### TASK DATA
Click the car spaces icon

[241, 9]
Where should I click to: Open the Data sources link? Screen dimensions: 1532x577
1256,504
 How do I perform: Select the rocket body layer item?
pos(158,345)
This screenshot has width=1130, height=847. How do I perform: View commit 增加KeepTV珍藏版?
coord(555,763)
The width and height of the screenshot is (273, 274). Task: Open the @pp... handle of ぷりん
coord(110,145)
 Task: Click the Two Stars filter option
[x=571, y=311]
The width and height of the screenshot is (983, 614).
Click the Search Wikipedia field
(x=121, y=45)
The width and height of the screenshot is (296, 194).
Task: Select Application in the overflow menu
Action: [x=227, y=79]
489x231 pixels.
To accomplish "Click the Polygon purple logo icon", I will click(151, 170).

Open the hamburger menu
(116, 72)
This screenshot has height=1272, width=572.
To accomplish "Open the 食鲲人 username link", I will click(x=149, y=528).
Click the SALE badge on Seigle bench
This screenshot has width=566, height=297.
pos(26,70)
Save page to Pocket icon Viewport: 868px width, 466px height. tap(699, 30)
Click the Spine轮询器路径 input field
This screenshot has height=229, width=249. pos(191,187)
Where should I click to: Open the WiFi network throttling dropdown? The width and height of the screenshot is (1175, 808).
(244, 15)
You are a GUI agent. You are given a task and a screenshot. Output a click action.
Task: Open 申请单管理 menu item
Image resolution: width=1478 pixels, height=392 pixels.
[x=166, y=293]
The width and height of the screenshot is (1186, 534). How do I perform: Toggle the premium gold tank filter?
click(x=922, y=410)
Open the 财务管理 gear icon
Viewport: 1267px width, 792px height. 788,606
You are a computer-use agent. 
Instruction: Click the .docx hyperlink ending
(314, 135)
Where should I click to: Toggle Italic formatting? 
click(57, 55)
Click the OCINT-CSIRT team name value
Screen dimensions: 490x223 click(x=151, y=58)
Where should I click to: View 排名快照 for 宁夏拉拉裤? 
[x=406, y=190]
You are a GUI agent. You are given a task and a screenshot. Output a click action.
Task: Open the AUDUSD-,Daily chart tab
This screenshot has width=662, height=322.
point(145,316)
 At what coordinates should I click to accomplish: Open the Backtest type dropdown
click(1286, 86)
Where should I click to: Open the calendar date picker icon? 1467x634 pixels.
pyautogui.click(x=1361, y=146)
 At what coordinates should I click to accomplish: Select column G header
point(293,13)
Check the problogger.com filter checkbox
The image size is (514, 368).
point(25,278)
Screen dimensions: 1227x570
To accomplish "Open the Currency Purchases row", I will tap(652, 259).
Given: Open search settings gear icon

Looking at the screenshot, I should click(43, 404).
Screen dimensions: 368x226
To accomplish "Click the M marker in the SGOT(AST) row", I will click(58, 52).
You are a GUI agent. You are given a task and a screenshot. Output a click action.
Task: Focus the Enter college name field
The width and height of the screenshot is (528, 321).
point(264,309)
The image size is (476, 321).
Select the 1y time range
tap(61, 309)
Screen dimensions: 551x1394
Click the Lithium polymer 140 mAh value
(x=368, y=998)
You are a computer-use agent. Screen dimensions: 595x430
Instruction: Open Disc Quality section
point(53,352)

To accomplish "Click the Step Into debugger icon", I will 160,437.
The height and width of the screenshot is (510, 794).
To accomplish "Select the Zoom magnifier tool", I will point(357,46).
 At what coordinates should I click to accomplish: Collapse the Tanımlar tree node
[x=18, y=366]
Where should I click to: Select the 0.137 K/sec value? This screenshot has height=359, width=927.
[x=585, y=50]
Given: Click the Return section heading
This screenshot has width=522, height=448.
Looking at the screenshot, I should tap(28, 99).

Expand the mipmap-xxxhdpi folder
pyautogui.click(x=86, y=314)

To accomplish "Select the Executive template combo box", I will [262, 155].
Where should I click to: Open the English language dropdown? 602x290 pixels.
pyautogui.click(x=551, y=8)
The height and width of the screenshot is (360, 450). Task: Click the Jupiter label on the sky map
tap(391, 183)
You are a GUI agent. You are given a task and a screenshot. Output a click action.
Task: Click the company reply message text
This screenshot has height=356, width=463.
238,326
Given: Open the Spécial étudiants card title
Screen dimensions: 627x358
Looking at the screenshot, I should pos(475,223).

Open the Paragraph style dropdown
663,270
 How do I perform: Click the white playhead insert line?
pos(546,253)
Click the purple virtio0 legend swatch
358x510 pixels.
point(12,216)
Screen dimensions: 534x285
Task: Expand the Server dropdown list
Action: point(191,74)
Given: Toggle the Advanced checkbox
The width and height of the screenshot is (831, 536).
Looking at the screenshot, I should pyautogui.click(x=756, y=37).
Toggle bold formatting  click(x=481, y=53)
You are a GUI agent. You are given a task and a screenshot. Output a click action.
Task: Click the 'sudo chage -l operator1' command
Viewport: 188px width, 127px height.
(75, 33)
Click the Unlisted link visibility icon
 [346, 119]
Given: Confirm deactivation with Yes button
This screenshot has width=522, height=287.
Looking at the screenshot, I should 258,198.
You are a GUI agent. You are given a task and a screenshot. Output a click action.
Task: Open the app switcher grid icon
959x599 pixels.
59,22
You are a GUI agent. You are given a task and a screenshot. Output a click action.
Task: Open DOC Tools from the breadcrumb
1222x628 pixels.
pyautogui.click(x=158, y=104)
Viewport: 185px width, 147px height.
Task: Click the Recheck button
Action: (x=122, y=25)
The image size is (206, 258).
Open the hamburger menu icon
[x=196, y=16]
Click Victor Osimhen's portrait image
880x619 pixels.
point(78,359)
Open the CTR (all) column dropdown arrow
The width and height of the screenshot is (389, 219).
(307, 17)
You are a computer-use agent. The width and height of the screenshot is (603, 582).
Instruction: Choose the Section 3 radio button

### TASK
Exactly how many lines of the data above hold the word "purple"? The number is the whole answer.

### WORKED SOLUTION
2